Faculty Fellow Barry McCrea Wins the American Association of Comparative Literature’s 2016 “Best Book” Prize for his Languages of the Night
Faculty Fellow Barry McCrea, the Donald R. Keough Family Professor of Irish Studies and Professor of English, Irish Language and Literature, and Romance Languages and Literatures, has been awarded the René Wellek Prize by the American Comparative Literature Association for the best book in the past year in comparative literature.
McCrea’s Languages of the Night: Minor Languages and the Literary Imagination in Twentieth-Century Ireland and Europe (Yale University Press, 2015) explores how the decline of rural languages and dialects in twentieth-century Europe shaped ideas about language and literature and exerted a powerful influence on literary modernism.
The Wellek is generally considered to be the most prestigious prize in the field of literary studies. Past winners of the award include Umberto Eco and Edward Said. McCrea is the first Notre Dame faculty member to win the award.

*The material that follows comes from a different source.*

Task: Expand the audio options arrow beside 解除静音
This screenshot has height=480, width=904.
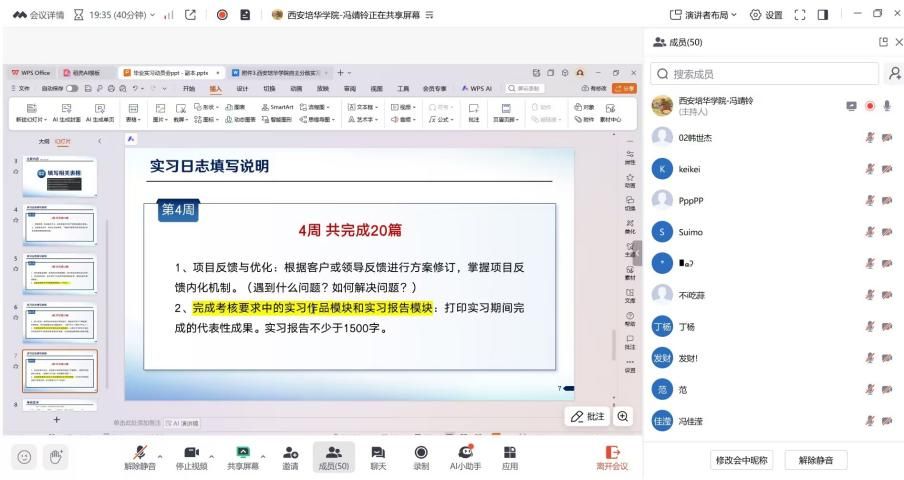Action: [x=161, y=452]
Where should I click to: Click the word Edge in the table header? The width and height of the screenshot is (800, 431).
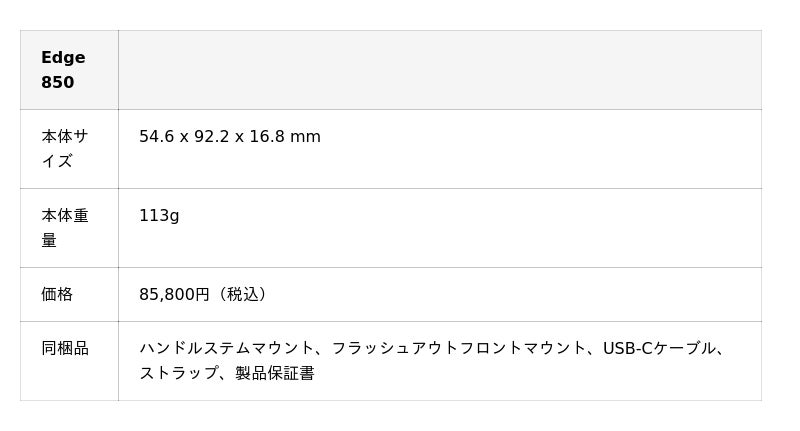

In announcing the prize at its annual meeting at Harvard University last week, the awards committee offered high praise for McCrea:
“This meticulously researched book, rendered in a haunting, lyrical style, juxtaposes a set of cases in which vanishing vernaculars inspired the linguistic strategies of literary modernism in the early twentieth century. On the basis of linguistic exegesis and close readings, Barry McCrea uncovers the longings of lost language inscribed in the poetry and prose of such modernists as Seán Ó Ríordáin, Pier Paolo Pasolini, Marcel Proust, and James Joyce. In so doing, he illuminates the literary afterlife of languages that were disappearing at the peripheries of modern urban cultures, and for the first time, places them in comparative historical and cultural perspective.
“McCrea’s study eschews linguistic-anthropological analyses or language politics that might distinguish between the rise of highbrow literature in Irish (as language revival) and the selective use of non-standard language in Joyce, Proust, and Pasolini (as dialect writing). Instead he demonstrates, brilliantly, that these phenomena were motivated by a shared impulse to find beauty in vanishing vernaculars. An affirmation of the passion and moment of the local in the metropolitan, this comparatively slim volume will have large consequences for future research in comparative literature. It is beautifully written, imaginatively conceived, and methodologically a tour de force.”
This is the first time that a book about Irish themes has won the prize.